> [TEXT]
▶
There's still a lot of space for anti-democratic intervention; when it comes to elections "stolen" isn't a checkbox, it's a gradient. But self-evidently, whatever efforts the democrats have been making are on a lower order-of-magnitude scale of effect than the structural anti-democratic interventions of the electoral college and the fixed size of the house of representatives.
Not exactly. The point of forming political parties is to acquire power and resources-- not for the party, but for the individual members of the party. In a competitive environment, yes, it's in the interests of the members to work together to defeat common enemies. But as a group eliminates its competitors, intra-group conflict rises in intensity... and many of those specific factions and people involved see that, toward the tail end, if the group finishes eliminating its competitors-- then suddenly they have no more bargaining power within the group. And all of this happens fractally.
So-- a member of the californian democratic party has incentives to force state elections to be as fair as possible, even at the expense of the CDP, because relative to their own state their greatest enemies are members of their own party.But they want national elections to be tilted as far towards the national democratic party as possible because "california" is one of the biggest factions in the democratic party, and can be confident that they can re-task federal resources toward themselves if only they can eliminate the republican party as a real competitor.
But a member of the Pennsylvania democratic party has exactly the opposite incentives-- they're in a fight for their life locally, but the national status quo (of getting money funneled toward them from the national organization that they can in term hand out through patronage networks to advertisers and campaign staff) heavily benefits them. If the national election was less fair, suddenly they would get a much smaller share of the democratic party's overall bucket of goodies.
And yes, presumably you have people who just want to win their city council seat at any cost... but they in turn rely on staff with unpredictable allegiances. Is that poll worker here because they feel a deep allegiance to the democratic party or to democratic ideals? Do my supporters vote for me because they genuinely like me or because they think I'm the least-worst option? Is any specific person in my hierarchy going to accept orders to fake ballots or are they going to rat me out to the media for a paycheck and (if they're lucky) a book deal?
I won't claim that no malfeasance goes on. But stealing an election and winning an election require a very similar set of skills and resources. Positioning yourself to do the former puts you most of the way toward doing the latter. And considering the existence of explicitly adversarial factions with difficult-to-gauge power and unity, it becomes very risky indeed to try and steal elections in any blatant way. That's why Obama gave up his position to trump in 2016 and why trump gave up his position to biden when he lost in 2020.
◀
> [DATA PROVIDED]
▶
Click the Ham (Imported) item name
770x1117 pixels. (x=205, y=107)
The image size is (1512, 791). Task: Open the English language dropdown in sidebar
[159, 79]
◀
> [EXERCISE]
Restate the part of the text on political parties and elections, starting at "Not exactly. The" and ending at "this happens fractally.", and swap in "rivals" wherever "competitors" appears.

> [SOLUTION TO THIS EXERCISE]
Not exactly. The point of forming political parties is to acquire power and resources-- not for the party, but for the individual members of the party. In a competitive environment, yes, it's in the interests of the members to work together to defeat common enemies. But as a group eliminates its rivals, intra-group conflict rises in intensity... and many of those specific factions and people involved see that, toward the tail end, if the group finishes eliminating its rivals-- then suddenly they have no more bargaining power within the group. And all of this happens fractally.